Parts of the exercise:
**a)** Repeat the fairy shrimp passage word for word, from "Fairy shrimp (Order" to "in North America.", including both.
**b)** Write the next part of the passage about fairy shrimp, picking up right after its last sentence.

Fairy shrimp (Order Anostraca) are fascinating freshwater crustaceans found in vernal pools, those temporary ponds that fill with water in the fall or spring and dry up by summertime. Since fairy shrimp require these pools for their existence, they are known as an “obligate species” of vernal pools. They are found worldwide, with seven known families occurring in North America.
Fairy shrimp in our area can be observed in late winter and early spring in the cold waters of their woodland pools. They grow to be about an inch long and are often orange or reddish when young, with adult females turning bluish and males green. At first glance you may think you are observing small fish as the fairy shrimp zip through the water. They appear comical as they swim upside down, using their ten pairs of swimming legs to propel them. When they stop moving they sink to the bottom of the pond. Their diet includes all sorts of microscopic life, from algae and bacteria, to tiny crustaceans and dead plant and animal matter. A fairy shrimp feeds on its back, filtering water towards its mouth with the rhythmic movement of its legs.

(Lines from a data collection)
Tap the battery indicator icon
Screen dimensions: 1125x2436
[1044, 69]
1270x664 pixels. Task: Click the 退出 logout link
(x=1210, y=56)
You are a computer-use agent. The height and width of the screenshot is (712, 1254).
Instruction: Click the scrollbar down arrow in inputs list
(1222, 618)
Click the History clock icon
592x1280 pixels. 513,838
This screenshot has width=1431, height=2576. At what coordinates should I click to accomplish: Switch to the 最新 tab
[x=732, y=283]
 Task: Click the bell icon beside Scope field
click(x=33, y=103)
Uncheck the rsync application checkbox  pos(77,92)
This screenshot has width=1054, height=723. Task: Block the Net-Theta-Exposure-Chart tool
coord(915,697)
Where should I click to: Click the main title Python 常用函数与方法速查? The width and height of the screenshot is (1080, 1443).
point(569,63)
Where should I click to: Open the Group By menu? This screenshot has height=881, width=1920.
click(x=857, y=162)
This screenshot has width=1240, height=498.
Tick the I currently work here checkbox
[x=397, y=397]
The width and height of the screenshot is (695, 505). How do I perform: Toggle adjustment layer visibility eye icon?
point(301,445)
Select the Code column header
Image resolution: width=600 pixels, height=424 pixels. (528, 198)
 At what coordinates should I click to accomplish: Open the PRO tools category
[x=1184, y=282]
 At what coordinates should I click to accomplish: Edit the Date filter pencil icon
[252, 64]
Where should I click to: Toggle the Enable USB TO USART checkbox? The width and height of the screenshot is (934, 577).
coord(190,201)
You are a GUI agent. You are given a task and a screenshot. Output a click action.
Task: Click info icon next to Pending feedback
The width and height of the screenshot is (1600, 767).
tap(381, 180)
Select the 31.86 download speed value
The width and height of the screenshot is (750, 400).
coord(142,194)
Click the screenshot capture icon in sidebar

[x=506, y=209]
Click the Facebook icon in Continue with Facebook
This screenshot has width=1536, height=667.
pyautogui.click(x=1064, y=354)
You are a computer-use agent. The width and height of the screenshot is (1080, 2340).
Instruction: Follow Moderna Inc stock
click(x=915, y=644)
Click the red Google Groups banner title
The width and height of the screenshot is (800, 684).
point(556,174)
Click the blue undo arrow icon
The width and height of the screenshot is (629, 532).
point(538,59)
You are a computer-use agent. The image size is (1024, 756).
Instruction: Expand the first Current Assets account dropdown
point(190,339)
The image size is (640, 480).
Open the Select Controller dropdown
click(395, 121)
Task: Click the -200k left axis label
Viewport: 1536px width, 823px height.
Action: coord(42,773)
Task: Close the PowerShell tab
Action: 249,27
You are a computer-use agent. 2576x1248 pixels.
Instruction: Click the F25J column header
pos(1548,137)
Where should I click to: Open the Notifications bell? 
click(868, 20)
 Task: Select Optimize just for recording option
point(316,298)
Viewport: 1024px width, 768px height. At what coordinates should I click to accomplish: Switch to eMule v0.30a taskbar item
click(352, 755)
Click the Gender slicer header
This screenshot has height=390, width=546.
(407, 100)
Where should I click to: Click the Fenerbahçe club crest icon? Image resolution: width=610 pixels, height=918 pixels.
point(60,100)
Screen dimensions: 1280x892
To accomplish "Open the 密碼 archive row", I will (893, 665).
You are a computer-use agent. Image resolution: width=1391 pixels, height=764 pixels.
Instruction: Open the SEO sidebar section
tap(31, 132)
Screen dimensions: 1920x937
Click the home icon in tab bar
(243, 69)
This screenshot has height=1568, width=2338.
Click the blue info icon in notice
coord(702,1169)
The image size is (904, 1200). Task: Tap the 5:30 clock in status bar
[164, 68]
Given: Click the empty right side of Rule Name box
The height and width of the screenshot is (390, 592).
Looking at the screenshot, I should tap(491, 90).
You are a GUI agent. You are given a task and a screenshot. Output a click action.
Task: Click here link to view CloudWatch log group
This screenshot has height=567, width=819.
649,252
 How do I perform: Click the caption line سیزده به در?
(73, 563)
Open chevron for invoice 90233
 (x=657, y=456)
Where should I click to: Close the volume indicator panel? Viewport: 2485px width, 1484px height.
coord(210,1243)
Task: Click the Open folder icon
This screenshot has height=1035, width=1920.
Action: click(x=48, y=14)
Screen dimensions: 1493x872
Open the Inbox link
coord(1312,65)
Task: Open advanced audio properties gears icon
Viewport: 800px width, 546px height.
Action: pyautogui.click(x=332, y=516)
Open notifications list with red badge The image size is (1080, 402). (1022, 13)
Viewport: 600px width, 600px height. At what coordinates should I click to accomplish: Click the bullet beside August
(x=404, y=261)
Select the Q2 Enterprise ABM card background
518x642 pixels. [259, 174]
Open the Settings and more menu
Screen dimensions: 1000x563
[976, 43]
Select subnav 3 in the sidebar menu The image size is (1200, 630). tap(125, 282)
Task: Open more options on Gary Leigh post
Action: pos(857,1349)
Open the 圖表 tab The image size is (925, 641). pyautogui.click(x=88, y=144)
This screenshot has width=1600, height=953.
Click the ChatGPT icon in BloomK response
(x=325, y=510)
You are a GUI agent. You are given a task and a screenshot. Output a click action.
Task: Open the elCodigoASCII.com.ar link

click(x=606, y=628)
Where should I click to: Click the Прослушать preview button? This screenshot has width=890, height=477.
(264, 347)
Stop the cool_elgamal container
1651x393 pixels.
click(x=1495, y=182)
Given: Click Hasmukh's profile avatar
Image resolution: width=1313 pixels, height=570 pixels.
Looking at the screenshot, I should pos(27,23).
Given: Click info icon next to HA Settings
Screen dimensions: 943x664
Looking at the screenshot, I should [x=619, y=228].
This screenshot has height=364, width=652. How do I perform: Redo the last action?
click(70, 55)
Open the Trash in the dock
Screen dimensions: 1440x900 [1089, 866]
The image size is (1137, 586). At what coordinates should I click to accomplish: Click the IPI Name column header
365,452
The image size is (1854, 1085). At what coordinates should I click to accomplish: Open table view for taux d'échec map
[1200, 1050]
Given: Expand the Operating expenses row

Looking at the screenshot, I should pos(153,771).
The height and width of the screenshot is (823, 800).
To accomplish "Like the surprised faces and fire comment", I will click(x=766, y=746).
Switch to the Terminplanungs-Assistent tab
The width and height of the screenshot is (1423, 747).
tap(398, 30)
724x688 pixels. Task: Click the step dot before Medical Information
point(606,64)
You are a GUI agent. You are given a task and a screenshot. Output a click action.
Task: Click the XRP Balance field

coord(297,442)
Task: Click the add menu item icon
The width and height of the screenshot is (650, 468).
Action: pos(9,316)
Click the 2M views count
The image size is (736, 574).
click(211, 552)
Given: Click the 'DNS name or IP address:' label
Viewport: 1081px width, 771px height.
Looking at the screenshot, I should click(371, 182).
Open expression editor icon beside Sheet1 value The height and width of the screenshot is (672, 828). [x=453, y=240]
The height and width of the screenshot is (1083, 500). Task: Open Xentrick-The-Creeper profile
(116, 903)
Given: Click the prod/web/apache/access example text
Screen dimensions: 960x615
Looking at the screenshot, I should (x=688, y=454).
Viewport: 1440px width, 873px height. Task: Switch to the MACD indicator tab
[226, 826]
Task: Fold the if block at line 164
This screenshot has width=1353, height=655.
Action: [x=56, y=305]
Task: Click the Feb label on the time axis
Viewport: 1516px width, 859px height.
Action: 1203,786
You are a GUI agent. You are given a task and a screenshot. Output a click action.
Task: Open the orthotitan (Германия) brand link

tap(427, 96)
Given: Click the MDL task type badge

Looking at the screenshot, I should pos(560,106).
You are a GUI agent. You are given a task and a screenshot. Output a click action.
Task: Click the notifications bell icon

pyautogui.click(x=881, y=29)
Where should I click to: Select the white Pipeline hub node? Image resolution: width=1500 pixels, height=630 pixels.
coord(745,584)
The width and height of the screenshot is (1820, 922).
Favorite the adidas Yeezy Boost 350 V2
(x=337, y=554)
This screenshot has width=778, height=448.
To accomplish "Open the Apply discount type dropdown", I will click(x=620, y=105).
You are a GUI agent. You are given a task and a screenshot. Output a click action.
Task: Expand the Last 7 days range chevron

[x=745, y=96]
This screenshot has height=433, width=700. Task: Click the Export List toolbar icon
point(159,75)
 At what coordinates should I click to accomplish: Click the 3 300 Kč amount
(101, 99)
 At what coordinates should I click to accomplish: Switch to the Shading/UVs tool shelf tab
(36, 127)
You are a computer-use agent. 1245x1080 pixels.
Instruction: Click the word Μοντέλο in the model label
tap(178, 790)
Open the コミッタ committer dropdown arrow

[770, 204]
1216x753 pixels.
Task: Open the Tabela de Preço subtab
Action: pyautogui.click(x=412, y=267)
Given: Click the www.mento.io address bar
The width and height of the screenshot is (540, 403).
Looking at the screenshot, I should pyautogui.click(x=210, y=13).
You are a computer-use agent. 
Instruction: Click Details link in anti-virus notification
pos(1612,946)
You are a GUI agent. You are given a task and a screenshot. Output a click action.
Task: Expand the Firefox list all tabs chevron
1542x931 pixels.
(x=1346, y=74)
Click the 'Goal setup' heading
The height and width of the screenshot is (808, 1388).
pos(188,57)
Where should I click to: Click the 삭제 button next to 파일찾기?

Numbered answers:
**a)**
Fairy shrimp (Order Anostraca) are fascinating freshwater crustaceans found in vernal pools, those temporary ponds that fill with water in the fall or spring and dry up by summertime. Since fairy shrimp require these pools for their existence, they are known as an “obligate species” of vernal pools. They are found worldwide, with seven known families occurring in North America.

**b)**
The adult fairy shrimp mate and die before the vernal pool begins to warm – sometimes months, sometimes only weeks after they first appear. The female either releases eggs that fall to the bottom of the pool, or the eggs remain in her brood sac. When she dies, the eggs fall with her to the bottom. These eggs can survive in the leaf litter of the dried pool, tolerating extreme temperatures of heat and cold, because they are encased in a cyst. They can colonize another pool by traveling with windblown particulates from the bottom of their dried pool. Or they can be carried along on the fur or skin of a passing animal, and can even survive passing through the animal’s gut before being deposited in a new location. Cyst-covered eggs have been known to persist for twenty years, hatching when conditions are right and a vernal pool has refilled with water.
One of the secrets of the fairy shrimp’s life cycle still to be uncovered is why a vernal pool will hatch these tiny creatures for several consecutive years only to be absent of shrimp in another year. So much is yet to be learned of the denizens of our temporary woodland pools.